Em “O Mal-estar na Civilização”, Freud observou que o esforço coercivo do homem para se tornar civilizado continuava fraturando seus relacionamentos sociais, resultando, em última instância, em atrocidades indescritíveis contra a Humanidade. Para Freud, o homem não é naturalmente gentil. Seu instinto é de agressividade. E o mal-estar deriva da necessidade de conter seus impulsos, da renúncia à satisfação, “a grande conquista cultural”, para viver em sociedade. 

Há inúmeras formas de explicar a vitória de Donald Trump à Casa Branca. Mas a verdade é que, apesar da pregação do absurdo do magnata, Hilary Clinton não conseguiu apoio suficiente para conquistar 270 votos no Colégio Eleitoral e derrotar o republicano. 

Supremacistas brancos apoiaram Trump em massa (sua vitória foi celebrada publicamente por David Duke, ex-líder da Ku Klux Klan), mas esse eleitorado ultrarradical sozinho não garantiria vitória ao republicano. 

A questão racial é um fator certamente relevante. O magnata abarcou com folga os votos de brancos da classe trabalhadora menos educada, como era previsto, mas parte desse eleitorado é o mesmo que ajudou a eleger e reeleger o primeiro presidente negro dos EUA, Barack Obama, em 2008 e 2012.

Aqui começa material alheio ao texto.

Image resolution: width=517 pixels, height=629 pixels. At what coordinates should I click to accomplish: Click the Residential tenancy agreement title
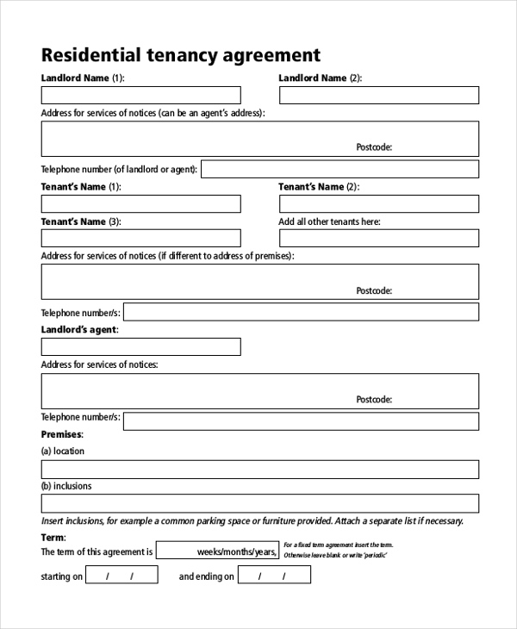[x=181, y=55]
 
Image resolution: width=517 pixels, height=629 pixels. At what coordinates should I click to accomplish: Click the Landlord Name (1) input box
[x=141, y=95]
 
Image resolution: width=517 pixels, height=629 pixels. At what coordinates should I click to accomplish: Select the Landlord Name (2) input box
[x=378, y=95]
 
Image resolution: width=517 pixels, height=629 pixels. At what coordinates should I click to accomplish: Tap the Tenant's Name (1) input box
[x=141, y=203]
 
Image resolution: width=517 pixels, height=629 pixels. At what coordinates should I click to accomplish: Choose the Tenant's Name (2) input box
[x=378, y=203]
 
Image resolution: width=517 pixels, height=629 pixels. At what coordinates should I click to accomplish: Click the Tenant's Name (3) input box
[x=141, y=239]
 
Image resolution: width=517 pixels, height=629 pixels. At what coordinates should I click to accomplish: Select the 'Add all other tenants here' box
[x=378, y=239]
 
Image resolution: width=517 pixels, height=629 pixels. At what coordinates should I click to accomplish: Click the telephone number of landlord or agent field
[x=339, y=169]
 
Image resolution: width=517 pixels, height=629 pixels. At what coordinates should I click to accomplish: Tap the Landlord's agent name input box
[x=141, y=346]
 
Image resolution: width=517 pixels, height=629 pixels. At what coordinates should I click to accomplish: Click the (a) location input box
[x=259, y=469]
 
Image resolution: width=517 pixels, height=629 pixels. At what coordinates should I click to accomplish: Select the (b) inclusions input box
[x=259, y=503]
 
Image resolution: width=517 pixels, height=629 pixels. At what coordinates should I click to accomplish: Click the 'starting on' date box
[x=121, y=576]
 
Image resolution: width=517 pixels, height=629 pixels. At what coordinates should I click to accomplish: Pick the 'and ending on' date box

Obama teve índices de votação piores do que qualquer candidato democrata entre eleitores brancos desde 1984, mas esse resultado foi puxado principalmente pelos sulistas. Ele teve o apoio de boa parte da classe branca trabalhadora e rural do norte, que nesta eleição votou de forma esmagadora em Trump – apesar de ter como opção uma candidata também branca.

Talvez os americanos não estejam preparados para votar em uma mulher. Mas o que explica a surpreendente parcela de 42% das mulheres que votaram em Trump, mesmo depois de divulgado áudio em que o magnata se enaltece de suas qualidades como homem das cavernas, tocando mulheres à revelia de seu consentimento? Hillary conquistou 54% de votos femininos, mais do que Trump, mas menos do que Obama em 2012, mesmo sendo mulher e concorrendo com um misógino declarado. 

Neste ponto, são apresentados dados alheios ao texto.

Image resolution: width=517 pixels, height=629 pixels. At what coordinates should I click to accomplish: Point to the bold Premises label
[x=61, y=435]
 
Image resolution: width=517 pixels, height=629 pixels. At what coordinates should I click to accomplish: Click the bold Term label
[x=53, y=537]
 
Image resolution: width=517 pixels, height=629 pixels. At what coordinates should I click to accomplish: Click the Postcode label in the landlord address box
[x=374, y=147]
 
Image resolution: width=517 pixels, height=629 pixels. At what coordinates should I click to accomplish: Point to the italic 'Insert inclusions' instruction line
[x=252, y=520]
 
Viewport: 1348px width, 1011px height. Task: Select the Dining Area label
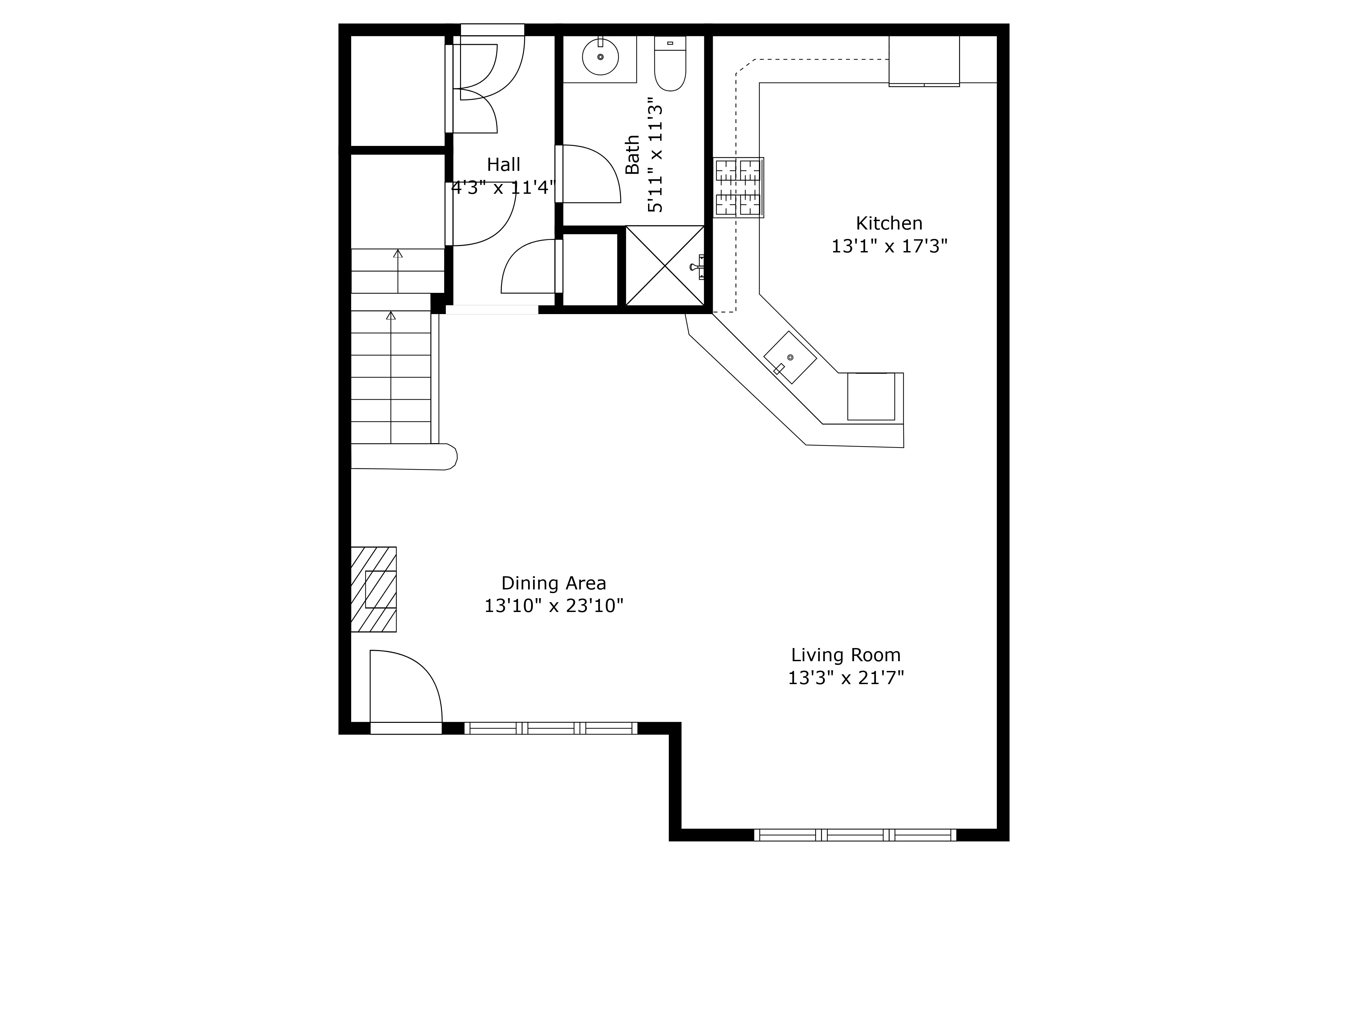(553, 583)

Entre as brancas apenas, Trump ficou com 53% dos votos. Entre as latinas, 26%. Entre hispânicos em geral, Hillary teve 65% dos votos, aquém de Obama (71%), enquanto Trump conseguiu atrair mais apoiadores que Mitt Romney, em 2012 (29% contra 27%), mesmo defendendo inúmeras vezes a expulsão de imigrantes dos EUA e a construção de um muro na fronteira com o México.

A vitória de Hillary dependia largamente das minorias que votaram em massa em Obama nas duas últimas eleições. Mas a apoio a ela, embora maior do que a Trump, não foi suficiente. Ela só conseguiu larga vantagem entre negros (88%), também aquém de Obama (93%). Entre outras minorias, como asiáticos, teve 65% dos votos, menos do que os 73% para Obama em 2012.

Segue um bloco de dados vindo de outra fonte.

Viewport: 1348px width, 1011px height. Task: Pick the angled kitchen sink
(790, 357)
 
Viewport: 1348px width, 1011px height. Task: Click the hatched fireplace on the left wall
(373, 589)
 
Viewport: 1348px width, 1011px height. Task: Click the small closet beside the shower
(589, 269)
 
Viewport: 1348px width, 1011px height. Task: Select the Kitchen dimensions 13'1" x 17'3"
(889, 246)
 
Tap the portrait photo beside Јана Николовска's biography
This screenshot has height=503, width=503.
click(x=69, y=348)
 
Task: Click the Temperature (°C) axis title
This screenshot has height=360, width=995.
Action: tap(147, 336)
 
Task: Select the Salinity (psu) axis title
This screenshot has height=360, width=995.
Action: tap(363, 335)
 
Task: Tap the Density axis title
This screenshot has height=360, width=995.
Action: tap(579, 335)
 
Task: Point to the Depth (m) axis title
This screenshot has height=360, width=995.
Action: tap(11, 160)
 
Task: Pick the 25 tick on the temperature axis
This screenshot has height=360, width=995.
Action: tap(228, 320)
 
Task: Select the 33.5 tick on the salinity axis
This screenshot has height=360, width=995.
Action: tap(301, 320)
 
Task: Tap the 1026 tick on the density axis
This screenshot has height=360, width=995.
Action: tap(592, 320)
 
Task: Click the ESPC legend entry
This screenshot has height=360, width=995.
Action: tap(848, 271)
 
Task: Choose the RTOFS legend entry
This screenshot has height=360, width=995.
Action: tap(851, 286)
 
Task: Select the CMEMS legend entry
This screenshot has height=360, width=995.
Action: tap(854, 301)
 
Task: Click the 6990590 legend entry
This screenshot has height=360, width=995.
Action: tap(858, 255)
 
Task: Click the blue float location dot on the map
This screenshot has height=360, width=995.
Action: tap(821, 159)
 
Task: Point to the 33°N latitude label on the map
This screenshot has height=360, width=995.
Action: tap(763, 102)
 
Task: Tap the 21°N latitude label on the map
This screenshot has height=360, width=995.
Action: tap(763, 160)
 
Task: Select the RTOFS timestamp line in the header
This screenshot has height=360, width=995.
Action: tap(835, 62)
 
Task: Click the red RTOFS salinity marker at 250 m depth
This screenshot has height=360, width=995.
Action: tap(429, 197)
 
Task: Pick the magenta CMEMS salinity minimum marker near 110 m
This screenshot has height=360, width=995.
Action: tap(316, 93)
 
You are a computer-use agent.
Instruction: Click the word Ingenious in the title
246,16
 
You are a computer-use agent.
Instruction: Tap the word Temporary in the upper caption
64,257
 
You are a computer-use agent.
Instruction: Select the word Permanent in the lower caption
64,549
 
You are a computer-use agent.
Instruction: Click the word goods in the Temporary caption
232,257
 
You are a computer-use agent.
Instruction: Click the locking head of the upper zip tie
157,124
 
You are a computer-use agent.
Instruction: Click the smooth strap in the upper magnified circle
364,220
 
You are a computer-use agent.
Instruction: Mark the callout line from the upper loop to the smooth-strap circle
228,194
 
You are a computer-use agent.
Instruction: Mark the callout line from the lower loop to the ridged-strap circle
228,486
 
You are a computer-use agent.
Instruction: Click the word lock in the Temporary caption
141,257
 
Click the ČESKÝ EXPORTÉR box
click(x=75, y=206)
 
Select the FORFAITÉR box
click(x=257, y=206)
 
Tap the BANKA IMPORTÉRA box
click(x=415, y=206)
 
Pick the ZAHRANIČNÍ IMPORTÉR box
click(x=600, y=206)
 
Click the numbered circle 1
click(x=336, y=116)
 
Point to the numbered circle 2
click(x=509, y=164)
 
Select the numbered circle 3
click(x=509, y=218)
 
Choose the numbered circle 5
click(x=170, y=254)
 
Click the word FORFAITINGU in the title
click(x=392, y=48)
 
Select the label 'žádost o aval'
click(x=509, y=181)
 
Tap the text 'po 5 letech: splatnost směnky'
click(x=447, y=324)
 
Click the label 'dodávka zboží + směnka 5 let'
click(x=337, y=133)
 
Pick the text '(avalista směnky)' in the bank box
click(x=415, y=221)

A preferência do eleitorado mais velho por Trump era clara, o que exigiria boa margem de Hillary entre jovens. Ela teve 55% dos votos de eleitores com até 30 anos, 5% menos do que Obama em 2012; 37% desses jovens votaram em Trump. 

“Trump foi alçado à Casa Branca por uma onda de insatisfação popular”, escreveu a Economist, atribuindo a isso, em parte, a estagnação da renda média dos homens americanos. Mas mais da metade (52%) dos eleitores de baixa renda (até US$ 50 mil por ano) votaram em Hillary. Além disso, o índice de desemprego nos EUA despencou na era Obama – de 10% em 2009 para 4,9% hoje. Mais de 20 milhões se beneficiaram com o Obamacare.

O que é certo sobre a vitória de Trump – assim como do Brexit – é que velhas certezas produziram uma massa de descontentes. Trump soube explorar a insatisfação do homem como ninguém e abrir caminho para uma era de incivilidade.